Step 4 — Verify it serves correctly
Deploy or start your dev server, then send a HEAD request to confirm the file returns HTTP 200 with a text/plain Content-Type. Next.js sets this header automatically for .txt files under public/; no configuration is needed.
curl -I https://yoursite.com/llms.txt
# Expected response:
# HTTP/2 200
# content-type: text/plain; charset=utf-8
Step 5 — Validate against the llmstxt.org spec
Run your URL through the llms.txt checker to confirm the file passes the 9-check compliance suite — H1 present, blockquote summary, valid Markdown, correct link format, accessible URLs, proper Content-Type, and the optional llms-full.txt companion. Failed checks come with a one-line fix each.
How do I generate llms.txt dynamically?
When your page list comes from a database, CMS, or build-time index, use a Next.js route handler at src/app/llms.txt/route.ts. Return a Response with an explicit Content-Type: text/plain header and the Markdown body assembled from your data source. File-system routes win when both exist, so delete public/llms.txt if you switch to the handler.
// src/app/llms.txt/route.ts
import { getPublishedPages } from "@/lib/content";
export async function GET() {
const pages = await getPublishedPages();
const body = [
"# Acme Cloud Widgets",
"",
"> Widgets-as-a-service for serverless apps.",
"",
"## Documentation",
...pages.map((p) => `- [${p.title}](${p.url}): ${p.description}`),
].join("\n");
return new Response(body, {
headers: {
"Content-Type": "text/plain; charset=utf-8",
"Cache-Control": "public, max-age=3600",
},
});
}
The route handler example targets Next.js 13+ (App Router). The static-file path works on the Pages Router with the same public/llms.txt location.
Common pitfalls when adding llms.txt
- Pages behind authentication. Links in llms.txt must resolve without a session. Public docs, policies, and marketing pages only.
- Wrong Content-Type. If your CDN or middleware rewrites
.txttotext/html, many validators reject the response. - JS-only navigation targets. AI crawlers fetch URLs without running JavaScript; if a linked page’s primary content requires a hydrated app, the link is effectively dead.
- Missing blockquote. The
>summary line directly under the H1 is mandatory; without it, strict validators fail the file. - Stale links. Linked URLs that 404 or redirect off-domain hurt your citation quality. Re-check after every site restructure.
Frequently asked questions
- Does llms.txt need to live at the site root?
- The canonical path is /llms.txt at the root of your domain. Some validators also accept /docs/llms.txt or /.well-known/llms.txt, but the root path is what most AI clients try first. Publish at the root; add alternate paths only if you've already shipped them.
- Can I generate llms.txt dynamically with Next.js?

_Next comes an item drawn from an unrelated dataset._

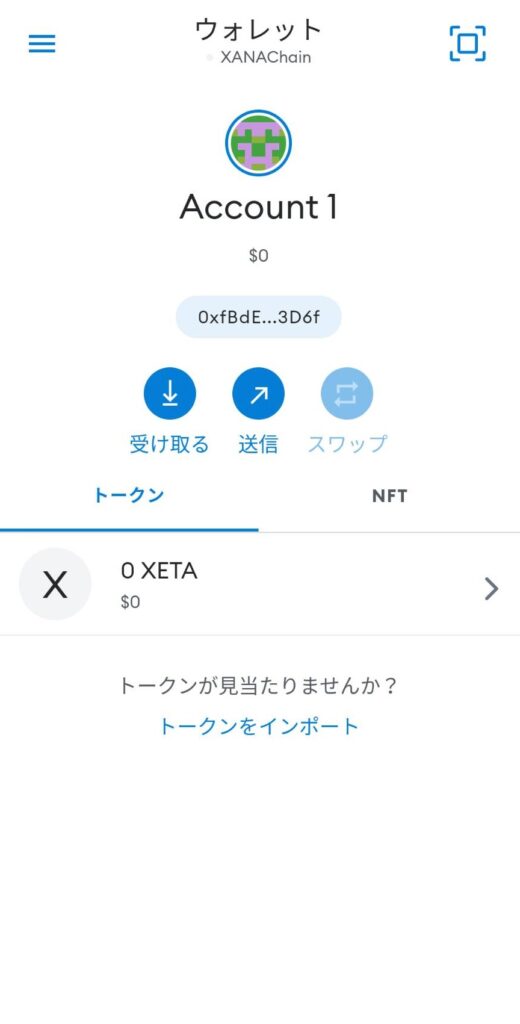Open the hamburger menu

pyautogui.click(x=42, y=44)
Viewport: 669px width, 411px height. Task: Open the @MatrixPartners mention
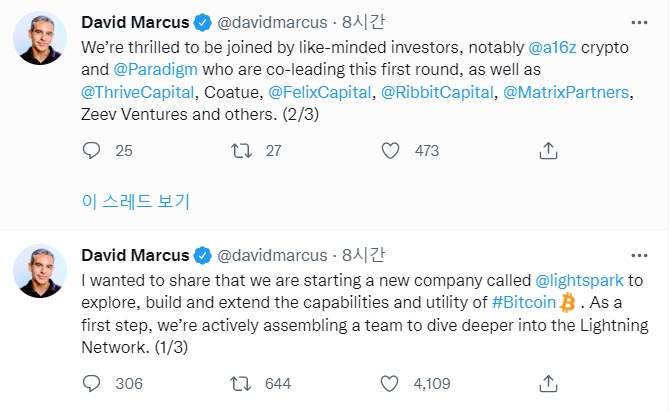click(x=565, y=93)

- Yes. Create a route handler at src/app/llms.txt/route.ts that returns a Response with Content-Type: text/plain. Build the Markdown from your CMS, database, or sitemap source. Note: file-system routes (public/llms.txt) win when both exist — delete the static file if you want the route handler to take over.

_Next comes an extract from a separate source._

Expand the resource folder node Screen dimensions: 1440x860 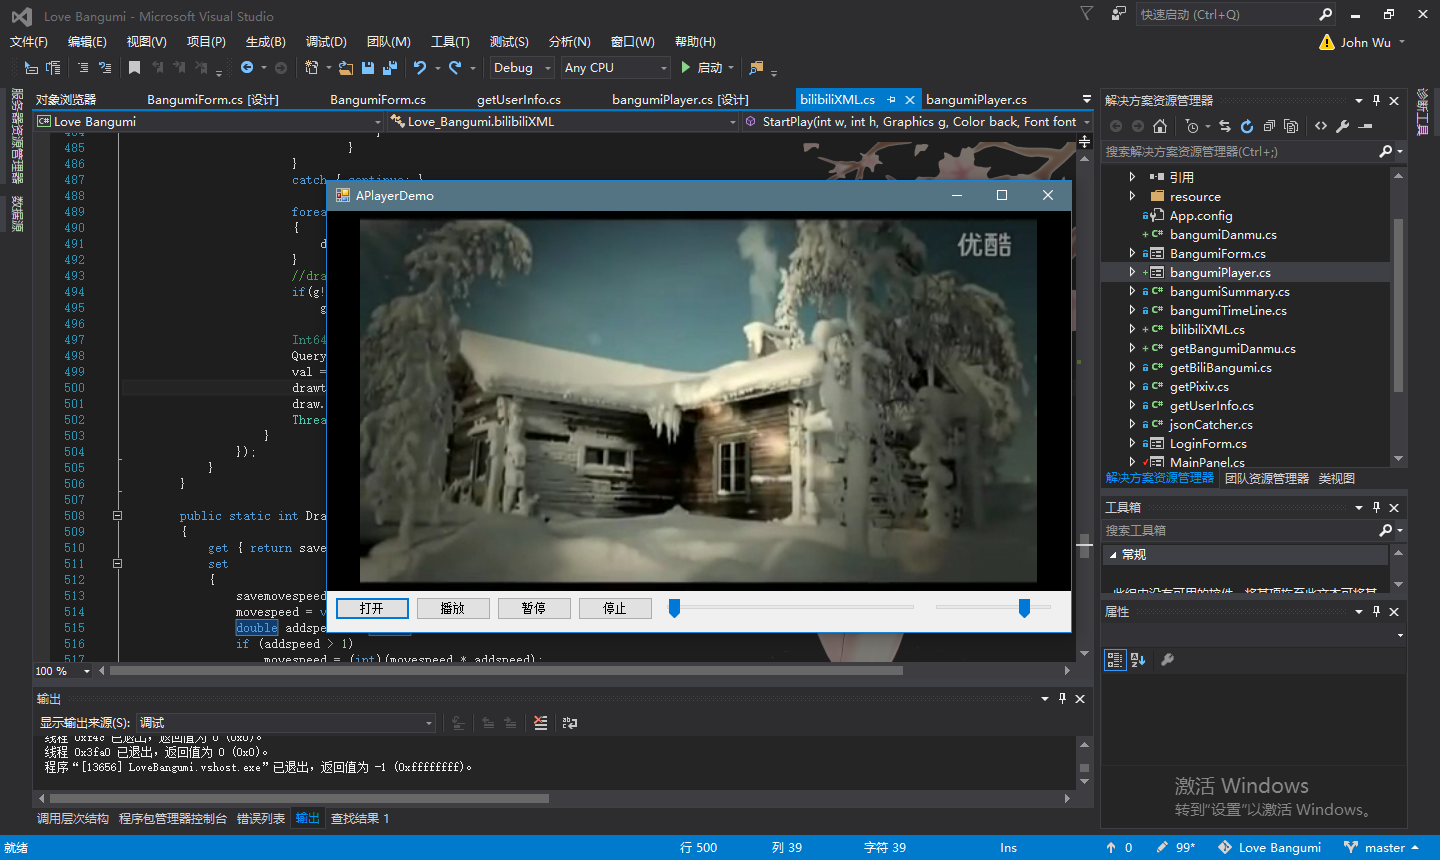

- Do I need an llms-full.txt file too?
- Not required, but it helps for docs-heavy sites. llms-full.txt is the optional companion that concatenates the full text of every page in your llms.txt into a single Markdown file. AI clients fetch it when they want more context than the index alone provides. Same Content-Type and location rules apply.

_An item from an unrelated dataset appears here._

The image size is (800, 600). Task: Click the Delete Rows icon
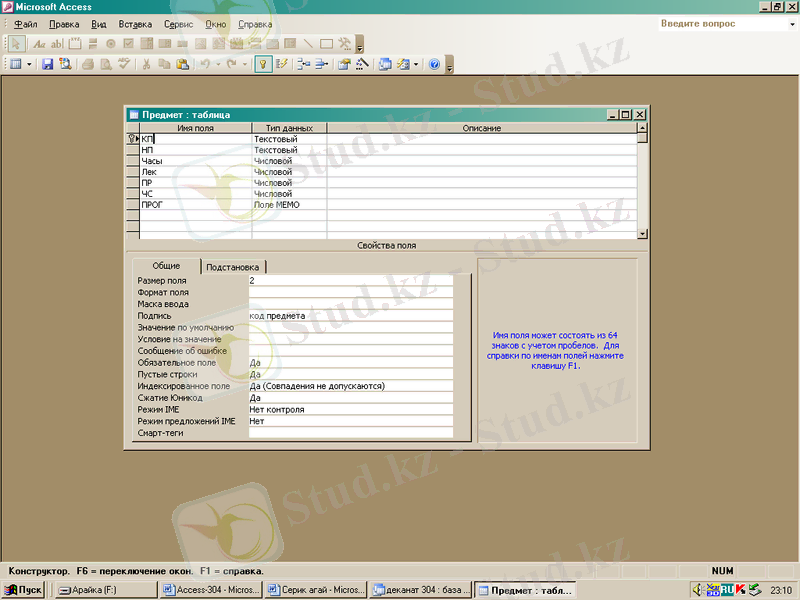(321, 64)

- Does my llms.txt need a special Content-Type header?
- It should be served with Content-Type: text/plain (or text/markdown). Next.js sets text/plain automatically for .txt files under public/. If you generate it dynamically, set the header explicitly in your Response. Avoid text/html — most validators treat that as a misconfiguration.
- How do I keep my llms.txt up to date as my site grows?
- For static files, edit and redeploy. For dynamic generation, the route handler regenerates on every request (or on a configurable cache window via Cache-Control). For high-velocity sites, hook the regeneration into your sitemap or content-publish flow so llms.txt stays in sync without manual touch.